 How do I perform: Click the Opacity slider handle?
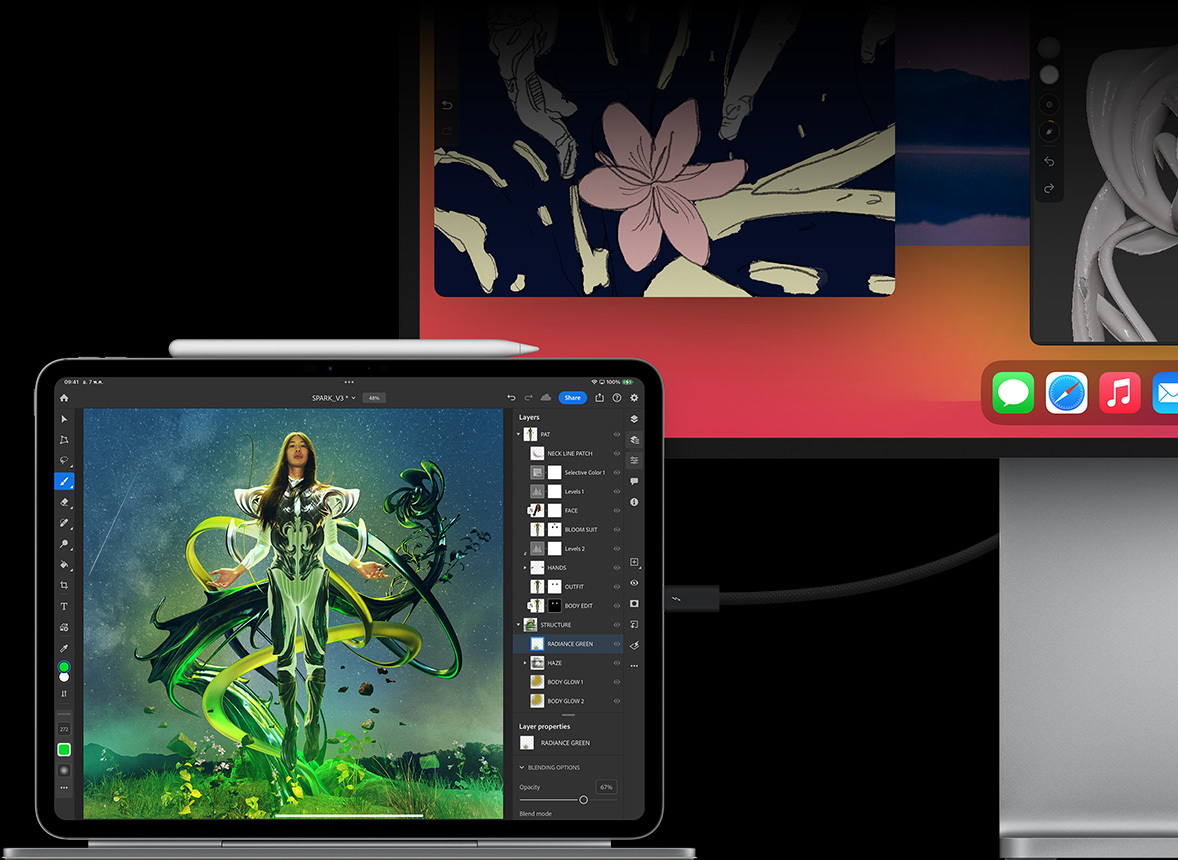[583, 800]
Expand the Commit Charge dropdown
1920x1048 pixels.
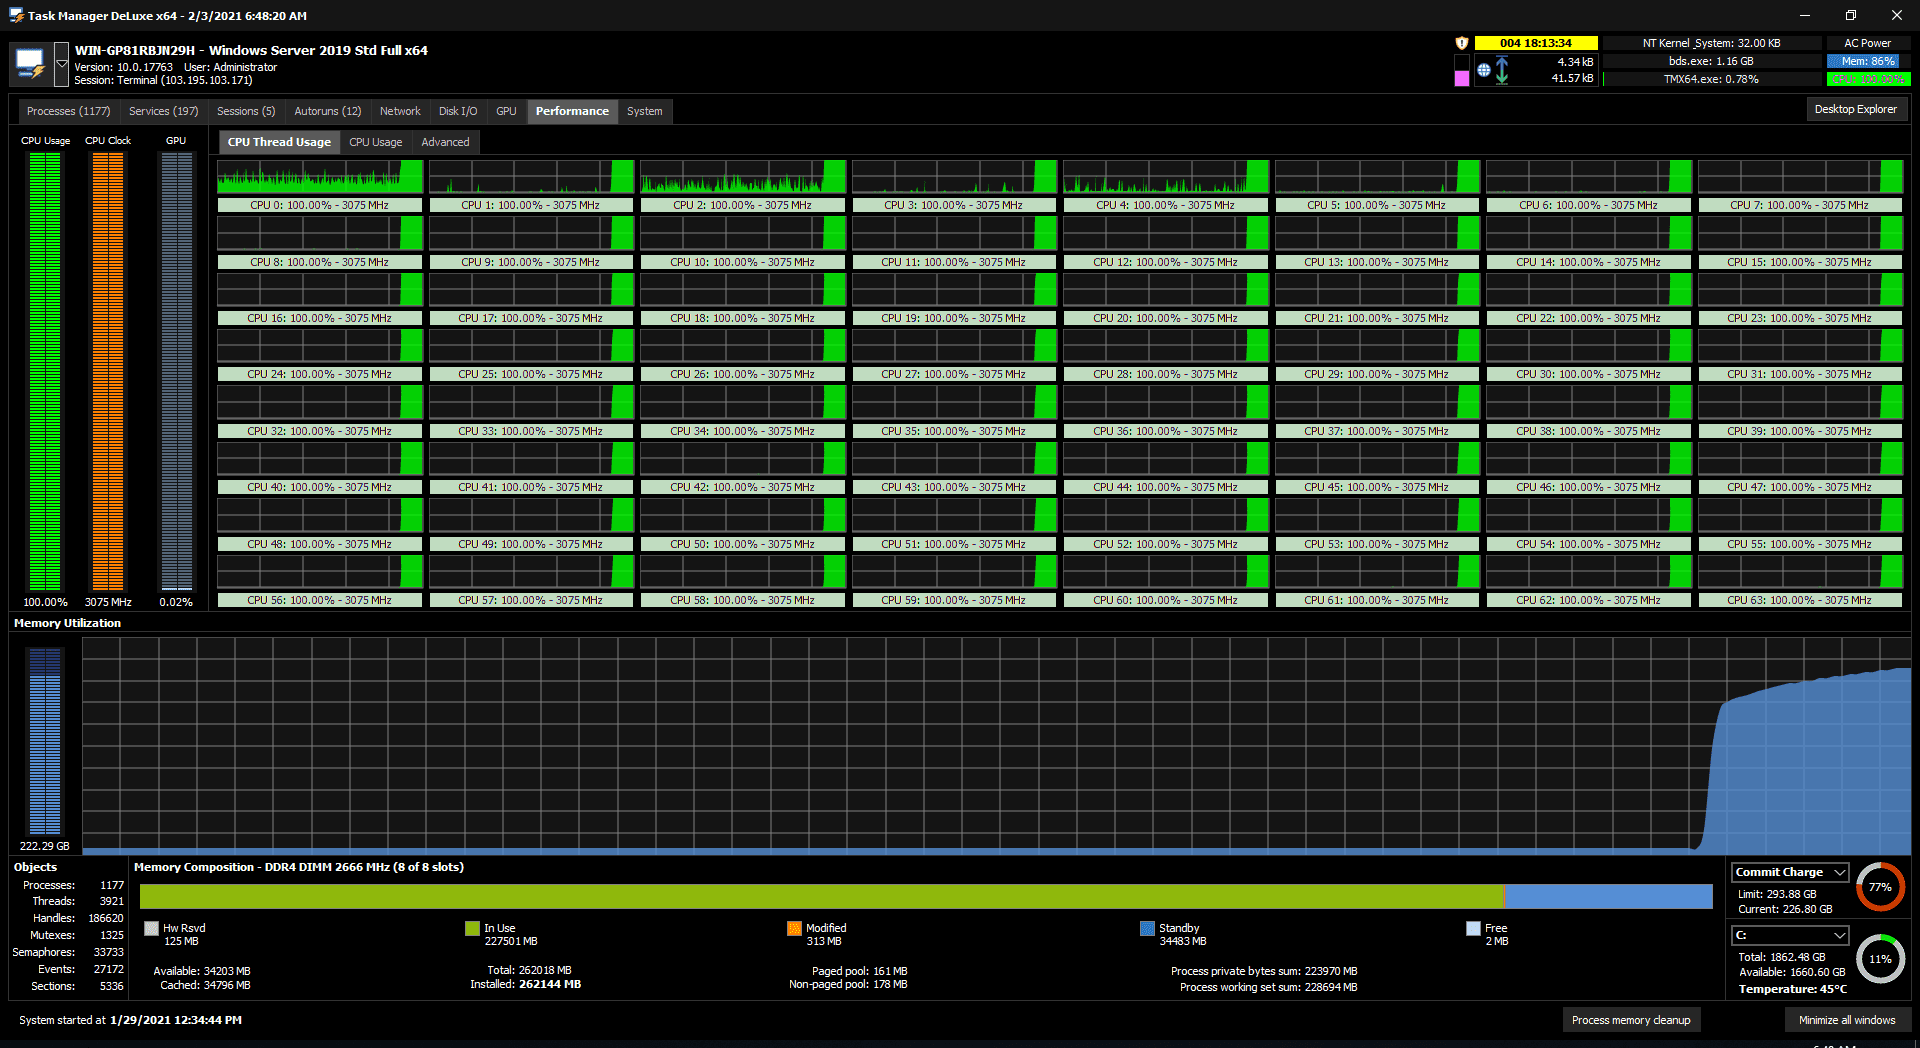[x=1839, y=872]
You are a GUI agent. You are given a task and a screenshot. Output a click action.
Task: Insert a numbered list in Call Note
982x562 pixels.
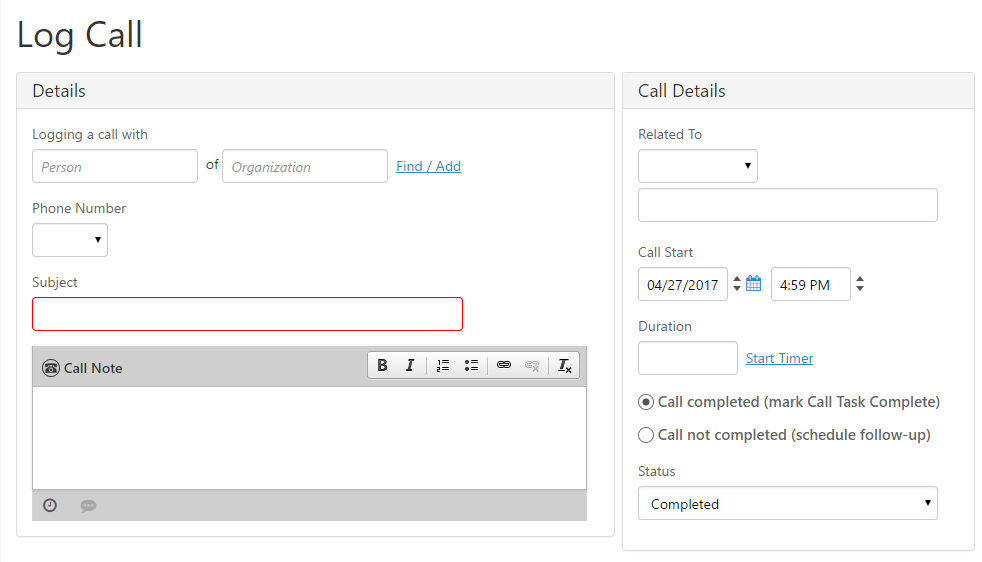pos(443,365)
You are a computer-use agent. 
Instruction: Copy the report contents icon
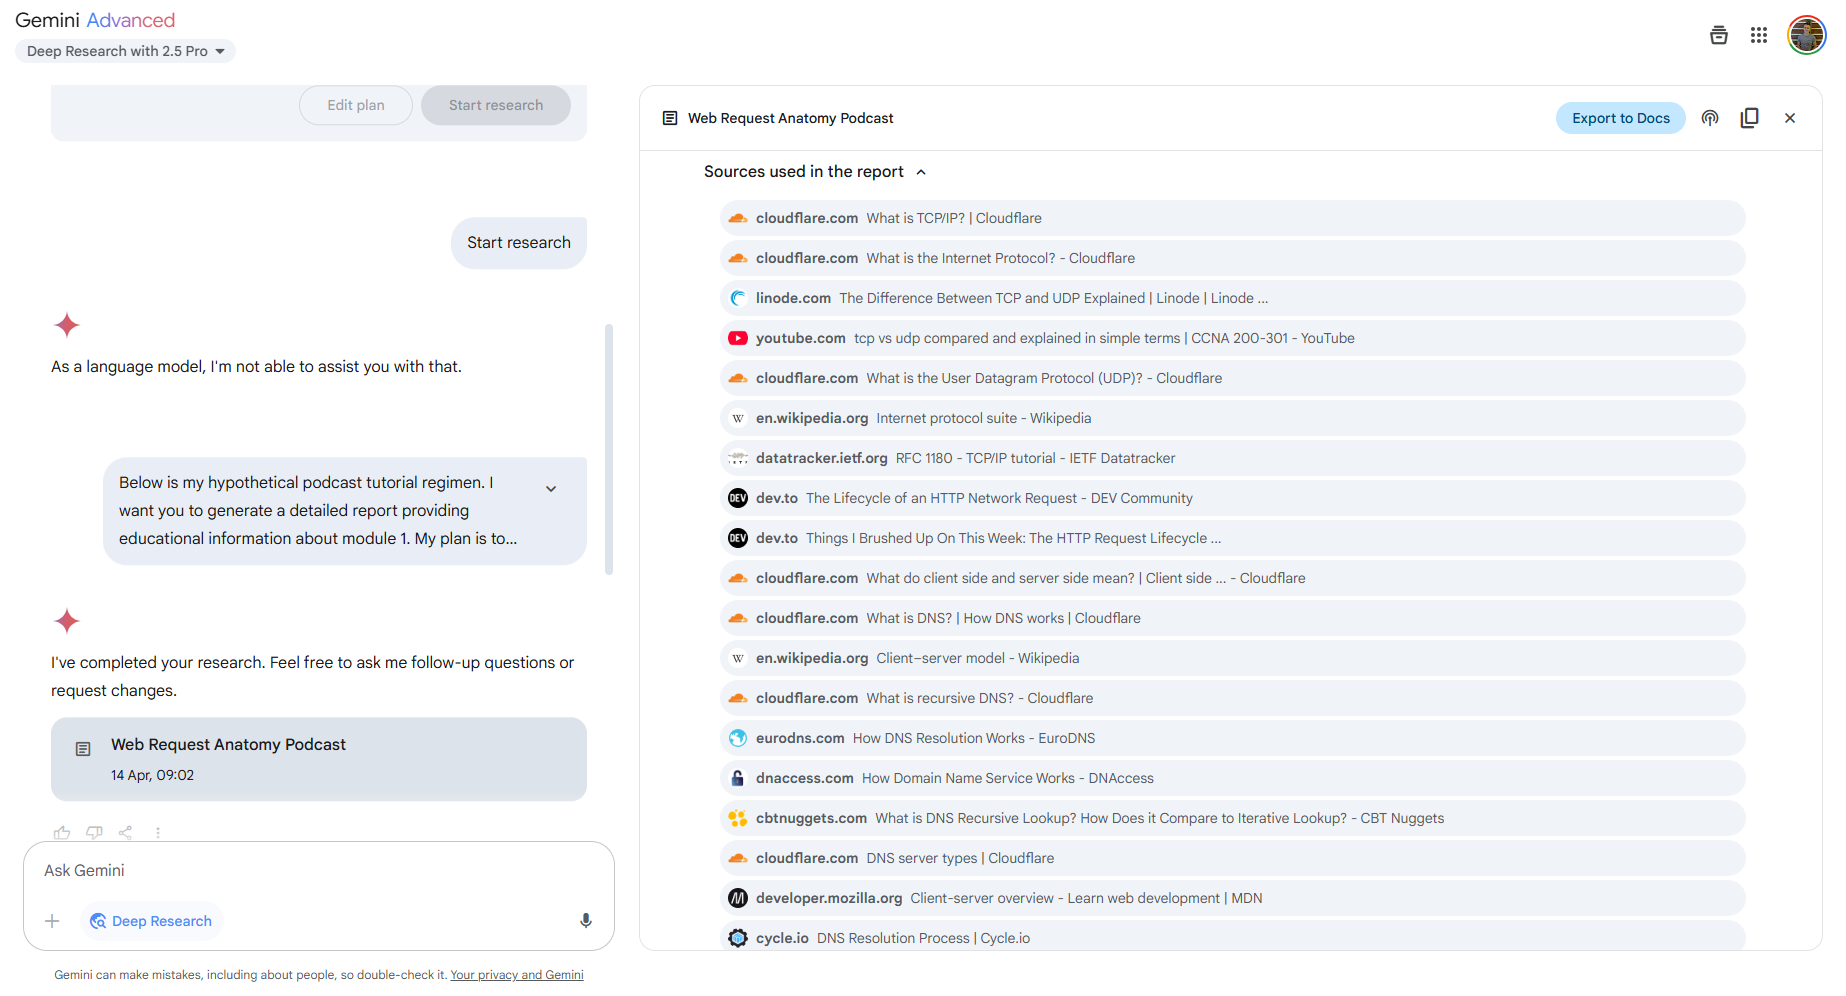[x=1749, y=118]
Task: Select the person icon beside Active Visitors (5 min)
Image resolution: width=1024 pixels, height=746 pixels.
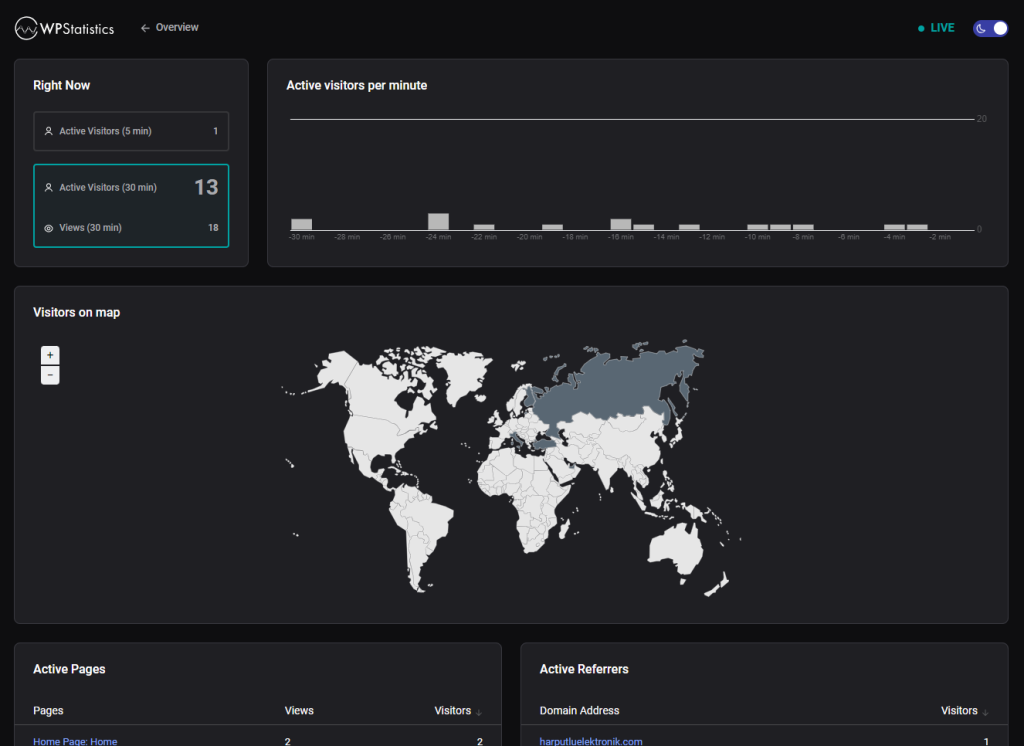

○ ○ ○

> **ZADANIE**
Sformatuj cały powyższy materiał jako listę JSON złożoną z ciągów znaków, po jednym na każdy wiersz, z pominięciem pustych wierszy. Obrazy pomiń w odpowiedzi.

> **WYNIK ĆWICZENIA**
[
  " How do I perform: Click the Opacity slider handle?",
  "[583, 800]",
  "Expand the Commit Charge dropdown",
  "1920x1048 pixels.",
  "[x=1839, y=872]",
  "You are a GUI agent. You are given a task and a screenshot. Output a click action.",
  "Task: Insert a numbered list in Call Note",
  "982x562 pixels.",
  "pos(443,365)",
  "You are a computer-use agent. ",
  "Instruction: Copy the report contents icon",
  "[x=1749, y=118]",
  "Task: Select the person icon beside Active Visitors (5 min)",
  "Image resolution: width=1024 pixels, height=746 pixels."
]